指先ー手首ー肘ー肩と、多くの筋肉が関節をまたいで関係しあっています。痛くない範囲で手先や肘のストレッチをしたり、プラプラと振るだけでも、肩周りの筋肉に良い効果があります。

「立甲」によって肩甲骨から腕を動かすイメージをつける

四十肩や五十肩を発症する前の予防としても、発症した後のリハビリとしても、「立甲」のストレッチをすることで肩の動きを改善することができます。

立甲とは肩甲骨が肋骨から浮き上がった状態を指し、こうしてストレッチをすることで、腕を動かす時に、その付け根である肩甲骨から大きく動かすことができます。

先述した四十肩・五十肩の罹患筋の多くは、肩甲骨と上腕骨をつなぐ筋肉です。立甲の動きを獲得することで、肩甲骨の動き、腕の動きそれぞれが改善します。

【余談】両肩に起こるの?東洋医学的にどう考えるの?

「右の四十肩が治ったら左もなる」はなぜ?

四十肩・五十肩の都市伝説的な言われで、肩関節周囲炎は「片方ずつ発症し、治ったら逆側の肩も発症する」と言われています。医学的な統計はありませんが、皆さんに「治っても逆が痛くなるんでしょ?」と質問されます。

結帯・結髪動作の項目で、姿勢の崩れと肩の痛みの関係に触れました。

肩の動きは、肩周りの筋肉だけで行うわけではありません。肩甲骨と背骨をつなぐ筋肉や、胸の筋肉も関わっています。これらの筋肉が姿勢の崩れによって固まることで、肩周りの細かい筋肉の負担が増え、痛みにつながります。

腕を挙げる時、背骨が一番最初に動きます。そのため、猫背などの姿勢の崩れによって背骨がうまく動かないと、肩にかかる負担は増してしまいます。

四十肩・五十肩と東洋医学の瘀血(血瘀)

四十肩・五十肩に対する鍼灸治療では、肩周りへの施術だけでなく、「血瘀(瘀血)」に対する施術もあわせて行います。

血瘀の痛みのパターンである、

  • 刺すように痛む(刺痛)
  • 同じ部位が長く痛む(固定痛)
  • 夜にひどく痛む(夜間痛)

これらの特徴は、四十肩・五十肩の症状と共通しています。血瘀の改善により、痛みが和らぐことがあります。

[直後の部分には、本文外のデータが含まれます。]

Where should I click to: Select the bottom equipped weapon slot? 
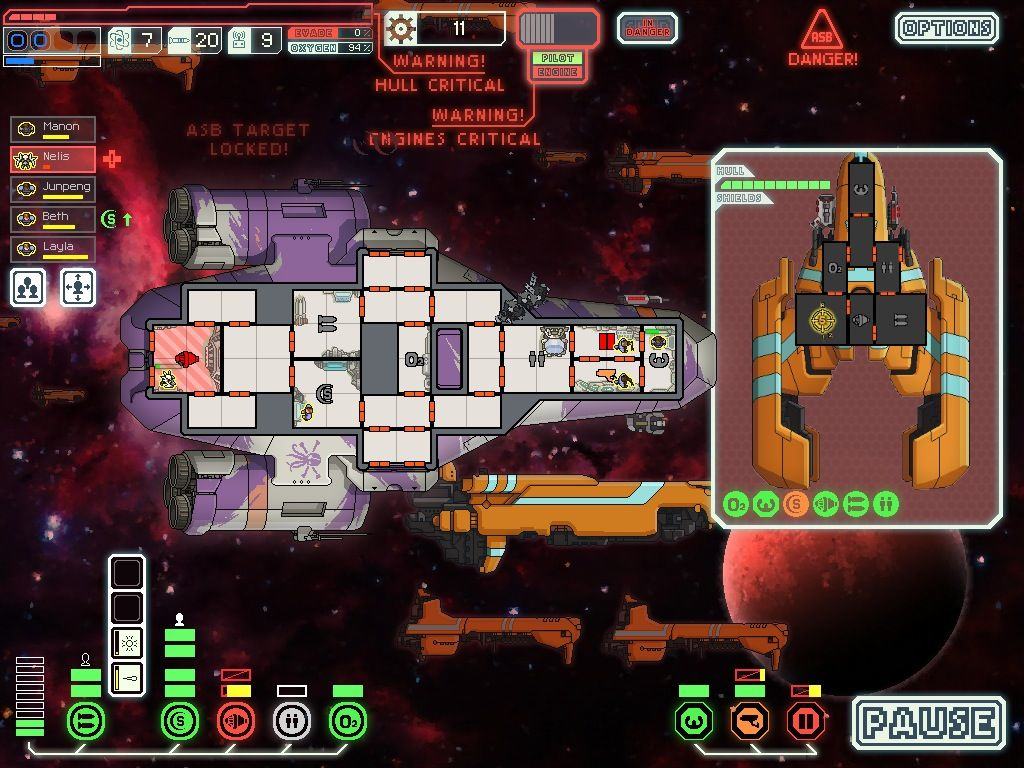click(127, 677)
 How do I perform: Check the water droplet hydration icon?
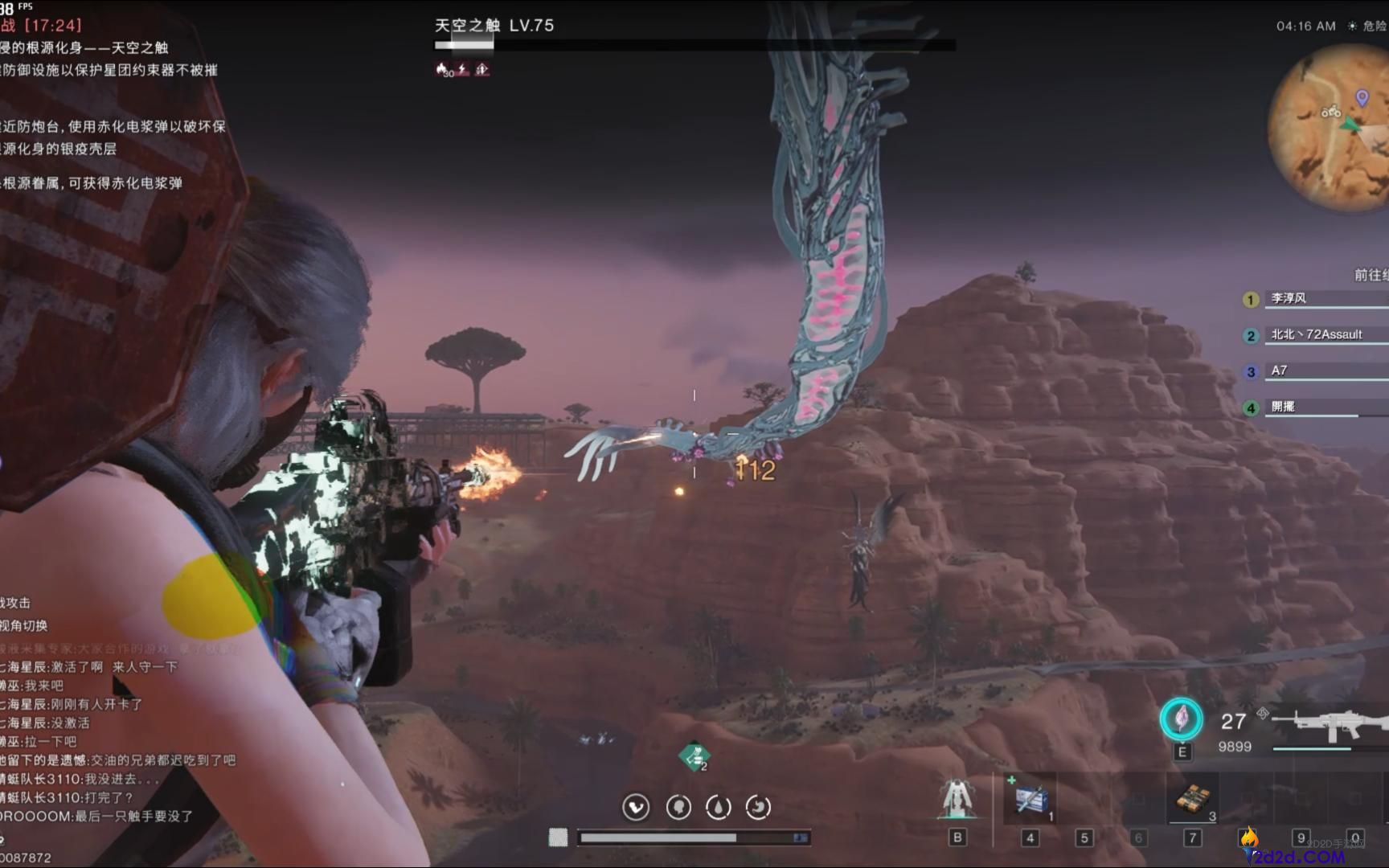click(718, 807)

血瘀に効果的なツボとしては、三陰交などがあります。自分でも刺激しやすいツボなので、肩の治療にあわせて取り入れてみてください。

おわりに

四十肩・五十肩について、特に筋肉が原因の場合についてまとめました。

肩関節は多くの筋肉が関わる部位だけに、原因の特定と治療が難しいです。日常生活でよく動かす割に、決まった動きばかりになるのも、肩関節の特徴だと言えます。

「普段の生活だと、腕を上にあげることも少なくなった」という人もいます。上下、内外の4方向だけでも、動く範囲で動かす習慣をつけましょう。